Not that he had lied, in so many words. But he had come across like a prized idiot. He should have been more prepared, and maybe a little less defensive. But landlord or not, he was entitled to his privacy, wasn't he?
And his bloody opinion.

So have you or the staff ever actually seen or heard anything out of the ordinary? Anything that you would call supernatural or paranormal?

Blow it out of my arse, kid.

No, I mean blow it out of

That's the right way around, isn't it?

He should just have told the kid to go and talk to Mrs Watkins, the eyes and ears not just of Sker House but of the whole bloody Village. She always had news, and wasn't afraid of sharing it. No doubt she could spin a good yarn, too. She could probably do all that kid's work for him. Though Machen tried to make sure he was never around long enough to hear one of her yarns in its entirety. Life was too short for that nonsense. He didn't want to hear about the weird things she claimed happened to her and Izzy, either. He knew they were just angling for more money. If they didn't like working here, they could just leave like Sandra did.

You know it's not more money they're after.

What did the kid expect? There was no way he could tell him, never mind the whole world (or the entire readership of The Solent View Newspaper, or whatever it was called) about the noises he heard when he was alone at night. The low rumbling and growling, the weird bumps, bangs and scrapes like someone was moving furniture around in empty rooms, or the awful scratching sounds as if some desperate animal was trapped inside the walls and using its teeth and claws to try and dig itself out. Neither did he want to mention the things he saw out of the corner of his eye. The leaping shadows, or the leering faces that came out of the ceiling as he lay in his bed, hovering above him, mocking him.

At first, he thought he was just dreaming. Then he
he was just dreaming. But as he cowered beneath the sheets, he swiftly came to realize that those awful faces, with their pained expressions and accusing eyes, were much more than just the product of his fevered imagination. They were as real as real can be. That opened up a whole other set of questions. Who were they? Where did they come from? What did they want?

Above all, nobody, absolutely nobody, could know about the voices that spoke to him from the darkness, calling his name at night and begging
him to go down to the cellar. Not the beer cellar behind the bar, but the original cellar deep beneath Sker House with its labyrinth of tunnels fashioned straight out of the earth. The cellar he didn't even know existed until the voices told him it was there. No, he couldn't tell anyone about that. People would think he was as mad as a March hare.

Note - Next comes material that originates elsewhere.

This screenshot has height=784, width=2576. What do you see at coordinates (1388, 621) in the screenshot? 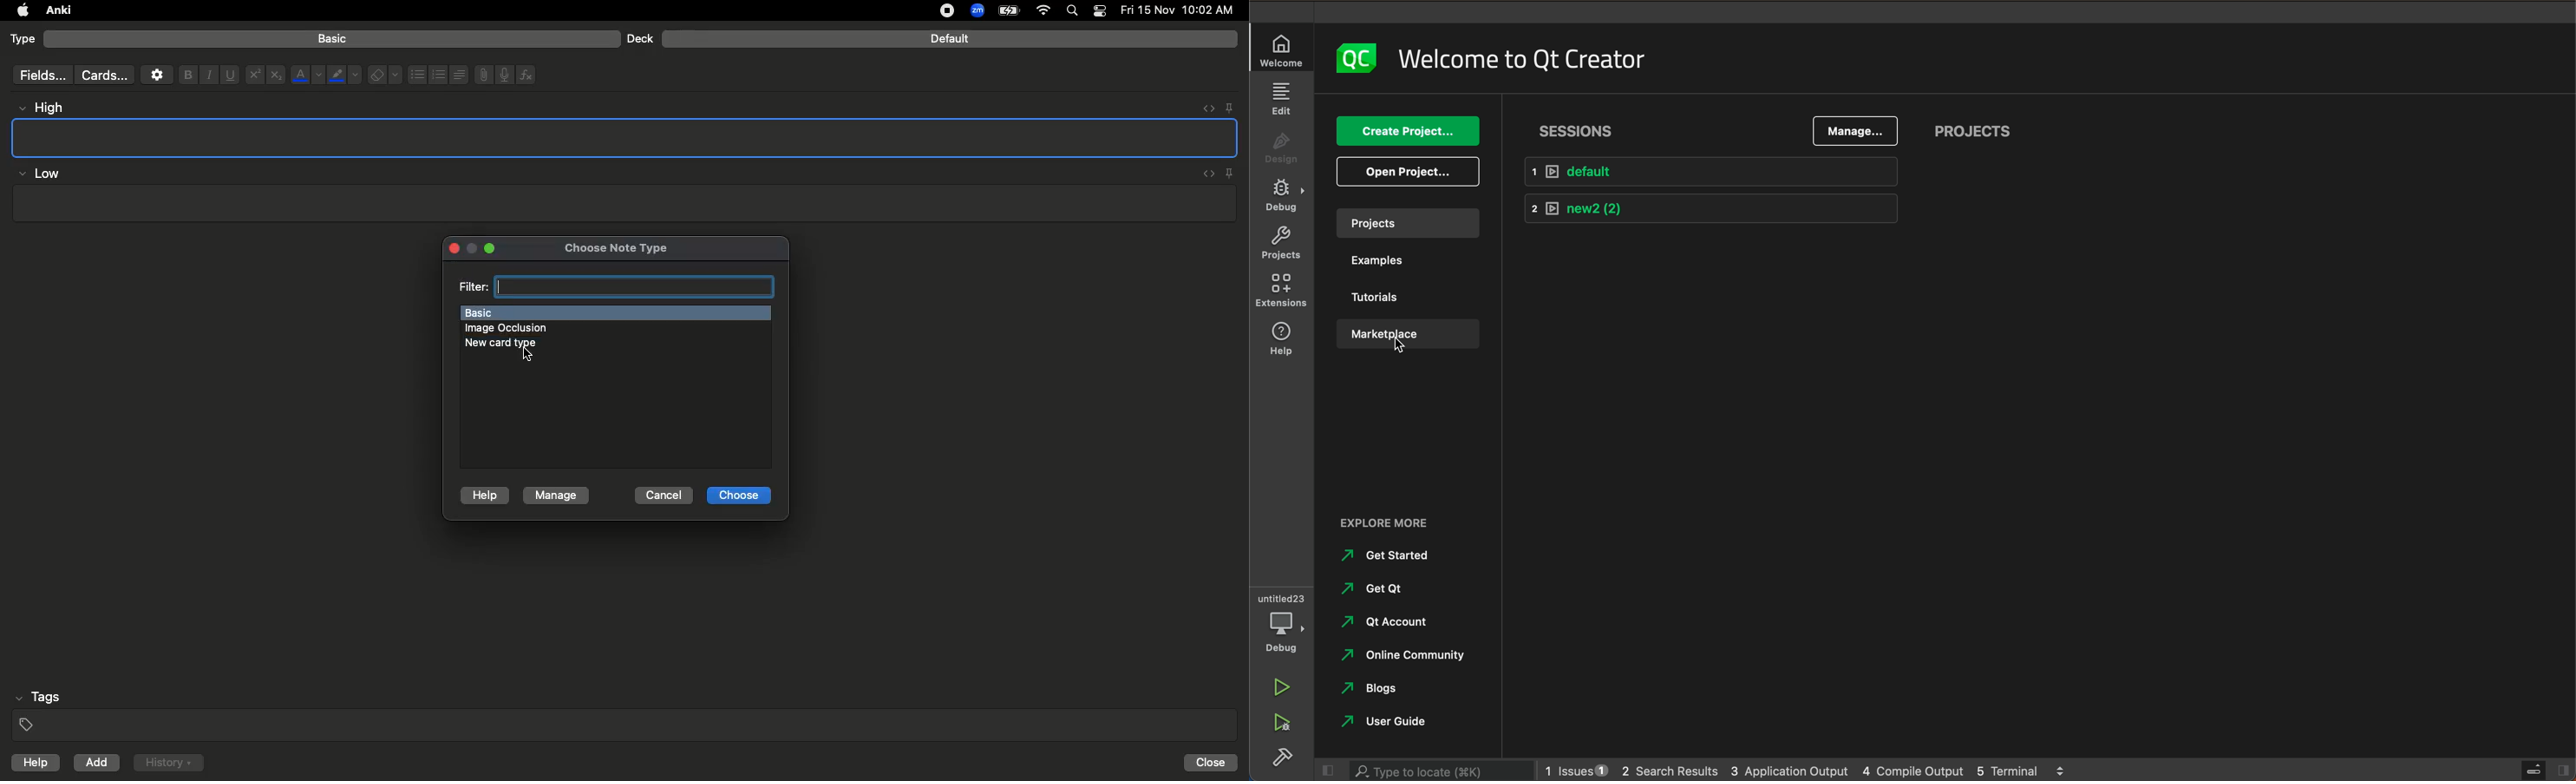
I see `` at bounding box center [1388, 621].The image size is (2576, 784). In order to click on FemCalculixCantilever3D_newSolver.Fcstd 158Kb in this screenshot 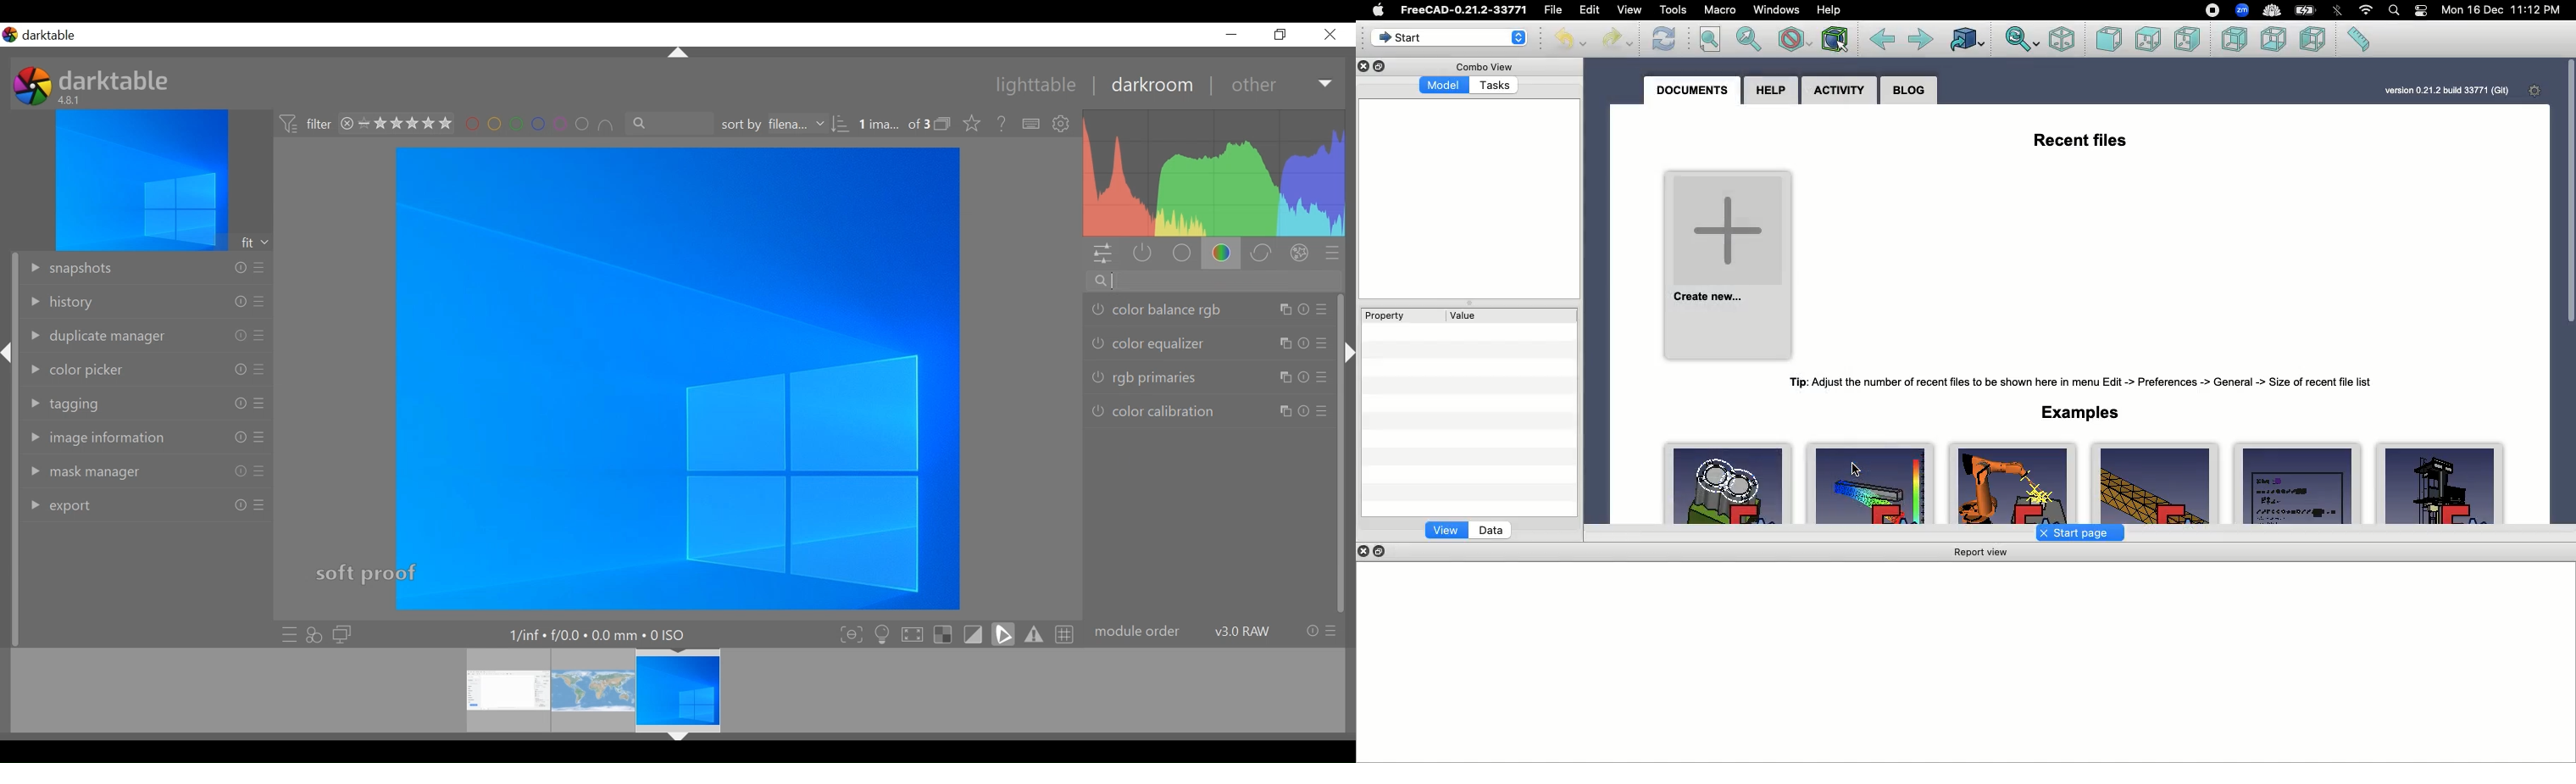, I will do `click(2157, 483)`.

Come and stay at Sker House with the lunatic landlord who sees and hears things that aren't there! A good time to be had by all!

That wouldn't exactly have the punters banging down the door, would it? The only people banging down the door would be people in white coats. If he was honest, there were even times when he thought about calling the people with white coats on himself. None of what he was experiencing at Sker was normal. Not at all.

Still, that's no excuse. He had been a bit curt with the journalist. Or student, whatever he was. He just wanted to hear the ghost story, that was all. That was all anyone ever wanted to hear about. They didn't know what it was like living here. The pressure of trying to build a business from scratch. Besides, maybe the boy was right, maybe the publicity would be good. It might draw a bit of a strange crowd, but their money would be as good as anyone else's.